Saved entries
►

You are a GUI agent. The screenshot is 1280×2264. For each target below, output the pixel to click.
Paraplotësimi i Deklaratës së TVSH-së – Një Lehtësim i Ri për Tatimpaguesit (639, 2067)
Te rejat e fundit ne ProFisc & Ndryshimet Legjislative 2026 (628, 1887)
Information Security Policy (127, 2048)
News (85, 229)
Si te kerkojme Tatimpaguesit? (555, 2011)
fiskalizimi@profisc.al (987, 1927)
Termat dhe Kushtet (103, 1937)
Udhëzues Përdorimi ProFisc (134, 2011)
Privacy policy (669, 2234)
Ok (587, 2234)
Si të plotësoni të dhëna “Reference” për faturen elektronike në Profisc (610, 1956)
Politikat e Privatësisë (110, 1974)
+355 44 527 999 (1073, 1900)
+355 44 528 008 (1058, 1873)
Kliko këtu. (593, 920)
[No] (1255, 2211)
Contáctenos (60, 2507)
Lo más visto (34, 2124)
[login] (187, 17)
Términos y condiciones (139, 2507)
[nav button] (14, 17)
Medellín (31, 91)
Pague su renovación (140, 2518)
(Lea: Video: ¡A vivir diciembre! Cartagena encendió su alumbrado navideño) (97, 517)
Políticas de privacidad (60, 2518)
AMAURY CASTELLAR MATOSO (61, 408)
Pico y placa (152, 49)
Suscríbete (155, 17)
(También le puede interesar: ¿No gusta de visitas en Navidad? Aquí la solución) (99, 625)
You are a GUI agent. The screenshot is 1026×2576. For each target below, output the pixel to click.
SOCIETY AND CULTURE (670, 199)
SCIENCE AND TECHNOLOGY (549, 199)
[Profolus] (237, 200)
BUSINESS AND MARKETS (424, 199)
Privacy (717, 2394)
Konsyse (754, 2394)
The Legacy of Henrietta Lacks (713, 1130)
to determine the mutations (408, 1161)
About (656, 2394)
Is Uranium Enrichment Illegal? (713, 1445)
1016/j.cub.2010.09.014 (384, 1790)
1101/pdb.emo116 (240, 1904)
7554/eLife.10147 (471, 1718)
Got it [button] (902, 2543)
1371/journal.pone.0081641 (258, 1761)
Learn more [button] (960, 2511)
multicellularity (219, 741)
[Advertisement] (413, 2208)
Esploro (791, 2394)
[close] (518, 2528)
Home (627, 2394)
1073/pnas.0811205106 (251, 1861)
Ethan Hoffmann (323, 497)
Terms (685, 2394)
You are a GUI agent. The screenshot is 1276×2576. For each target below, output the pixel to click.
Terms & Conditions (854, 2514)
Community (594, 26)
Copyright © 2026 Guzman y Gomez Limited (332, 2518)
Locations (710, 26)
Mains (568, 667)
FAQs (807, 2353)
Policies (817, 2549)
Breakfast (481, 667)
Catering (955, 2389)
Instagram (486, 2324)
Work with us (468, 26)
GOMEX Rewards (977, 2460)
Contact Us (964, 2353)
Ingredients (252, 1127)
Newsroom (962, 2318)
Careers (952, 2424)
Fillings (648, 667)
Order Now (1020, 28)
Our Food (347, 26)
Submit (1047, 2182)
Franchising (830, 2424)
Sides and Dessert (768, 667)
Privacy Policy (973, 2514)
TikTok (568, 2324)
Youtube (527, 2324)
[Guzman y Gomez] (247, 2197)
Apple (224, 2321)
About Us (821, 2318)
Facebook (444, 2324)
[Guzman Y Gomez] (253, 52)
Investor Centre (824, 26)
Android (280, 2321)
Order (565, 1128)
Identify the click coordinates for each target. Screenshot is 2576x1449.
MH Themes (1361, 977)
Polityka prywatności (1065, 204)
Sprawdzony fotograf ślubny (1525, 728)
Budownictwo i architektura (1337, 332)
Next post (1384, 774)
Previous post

◄

### [EXERCISE AIM]
Repeat exactly, and only, the lines from the line containing "1101/pdb.emo116 (240, 1904)" through the last line of the records above, both included.

### [EXERCISE RESPONSE]
1101/pdb.emo116 (240, 1904)
7554/eLife.10147 (471, 1718)
Got it [button] (902, 2543)
1371/journal.pone.0081641 (258, 1761)
Learn more [button] (960, 2511)
multicellularity (219, 741)
[Advertisement] (413, 2208)
Esploro (791, 2394)
[close] (518, 2528)
Home (627, 2394)
1073/pnas.0811205106 (251, 1861)
Ethan Hoffmann (323, 497)
Terms (685, 2394)
You are a GUI agent. The screenshot is 1276×2576. For each target below, output the pixel to click.
Terms & Conditions (854, 2514)
Community (594, 26)
Copyright © 2026 Guzman y Gomez Limited (332, 2518)
Locations (710, 26)
Mains (568, 667)
FAQs (807, 2353)
Policies (817, 2549)
Breakfast (481, 667)
Catering (955, 2389)
Instagram (486, 2324)
Work with us (468, 26)
GOMEX Rewards (977, 2460)
Contact Us (964, 2353)
Ingredients (252, 1127)
Newsroom (962, 2318)
Careers (952, 2424)
Fillings (648, 667)
Order Now (1020, 28)
Our Food (347, 26)
Submit (1047, 2182)
Franchising (830, 2424)
Sides and Dessert (768, 667)
Privacy Policy (973, 2514)
TikTok (568, 2324)
Youtube (527, 2324)
[Guzman y Gomez] (247, 2197)
Apple (224, 2321)
About Us (821, 2318)
Facebook (444, 2324)
[Guzman Y Gomez] (253, 52)
Investor Centre (824, 26)
Android (280, 2321)
Order (565, 1128)
Identify the click coordinates for each target. Screenshot is 2576x1449.
MH Themes (1361, 977)
Polityka prywatności (1065, 204)
Sprawdzony fotograf ślubny (1525, 728)
Budownictwo i architektura (1337, 332)
Next post (1384, 774)
Previous post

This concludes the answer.